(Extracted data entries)
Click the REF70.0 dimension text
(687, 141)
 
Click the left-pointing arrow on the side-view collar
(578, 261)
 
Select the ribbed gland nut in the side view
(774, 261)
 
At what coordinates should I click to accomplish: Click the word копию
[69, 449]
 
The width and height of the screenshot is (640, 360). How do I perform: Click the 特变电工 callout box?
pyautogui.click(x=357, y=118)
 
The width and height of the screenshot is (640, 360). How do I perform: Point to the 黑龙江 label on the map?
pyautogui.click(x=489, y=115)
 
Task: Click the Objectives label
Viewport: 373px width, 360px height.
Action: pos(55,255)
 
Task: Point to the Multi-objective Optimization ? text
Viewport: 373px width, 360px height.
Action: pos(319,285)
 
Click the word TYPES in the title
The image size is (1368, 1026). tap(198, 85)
---
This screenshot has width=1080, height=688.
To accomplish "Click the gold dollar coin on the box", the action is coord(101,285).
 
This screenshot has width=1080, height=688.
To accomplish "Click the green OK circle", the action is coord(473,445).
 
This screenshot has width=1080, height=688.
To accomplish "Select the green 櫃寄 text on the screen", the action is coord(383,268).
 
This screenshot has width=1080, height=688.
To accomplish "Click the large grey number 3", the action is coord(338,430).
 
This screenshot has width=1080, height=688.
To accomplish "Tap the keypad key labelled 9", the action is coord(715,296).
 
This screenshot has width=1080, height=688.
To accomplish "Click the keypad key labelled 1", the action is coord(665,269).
...
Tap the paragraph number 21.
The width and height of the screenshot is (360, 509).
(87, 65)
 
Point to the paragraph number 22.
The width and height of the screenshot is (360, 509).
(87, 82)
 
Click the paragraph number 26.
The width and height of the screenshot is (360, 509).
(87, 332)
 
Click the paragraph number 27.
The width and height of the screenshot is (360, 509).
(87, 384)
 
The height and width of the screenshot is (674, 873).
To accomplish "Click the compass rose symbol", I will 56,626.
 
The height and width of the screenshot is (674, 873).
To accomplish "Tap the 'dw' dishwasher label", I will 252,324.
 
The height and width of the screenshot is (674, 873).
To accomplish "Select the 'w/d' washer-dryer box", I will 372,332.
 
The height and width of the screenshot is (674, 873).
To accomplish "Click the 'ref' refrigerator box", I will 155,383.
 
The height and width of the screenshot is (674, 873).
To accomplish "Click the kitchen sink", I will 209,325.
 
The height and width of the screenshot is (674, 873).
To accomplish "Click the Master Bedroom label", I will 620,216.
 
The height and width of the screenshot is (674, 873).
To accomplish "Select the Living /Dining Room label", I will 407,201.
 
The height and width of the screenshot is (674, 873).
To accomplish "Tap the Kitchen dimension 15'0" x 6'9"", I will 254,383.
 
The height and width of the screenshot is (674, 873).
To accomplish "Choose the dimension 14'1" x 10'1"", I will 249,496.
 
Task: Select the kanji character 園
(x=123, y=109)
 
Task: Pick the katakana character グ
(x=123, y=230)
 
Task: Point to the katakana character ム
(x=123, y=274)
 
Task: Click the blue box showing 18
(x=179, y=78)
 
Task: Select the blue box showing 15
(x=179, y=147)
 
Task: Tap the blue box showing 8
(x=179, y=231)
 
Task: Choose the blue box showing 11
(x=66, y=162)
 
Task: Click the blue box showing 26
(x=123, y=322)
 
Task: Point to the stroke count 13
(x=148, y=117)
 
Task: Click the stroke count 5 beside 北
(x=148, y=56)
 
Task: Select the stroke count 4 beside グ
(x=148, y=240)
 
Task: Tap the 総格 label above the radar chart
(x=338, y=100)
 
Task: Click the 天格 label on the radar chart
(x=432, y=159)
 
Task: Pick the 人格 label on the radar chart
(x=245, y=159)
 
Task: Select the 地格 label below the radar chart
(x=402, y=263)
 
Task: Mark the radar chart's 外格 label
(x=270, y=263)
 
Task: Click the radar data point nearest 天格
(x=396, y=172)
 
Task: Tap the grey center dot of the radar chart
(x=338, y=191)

▶ AIM OF THE EXERCISE:
Scale the answer coordinates by 1.25, rounding to whole numbers with halves going up. Rewrite the rows from the line with "Task: Click the radar data point nearest 天格" to the line with "(x=338, y=191)", both included, and keep the requests unchanged.

▶ EXPECTED ANSWER:
Task: Click the radar data point nearest 天格
(x=495, y=215)
 
Task: Tap the grey center dot of the radar chart
(x=423, y=239)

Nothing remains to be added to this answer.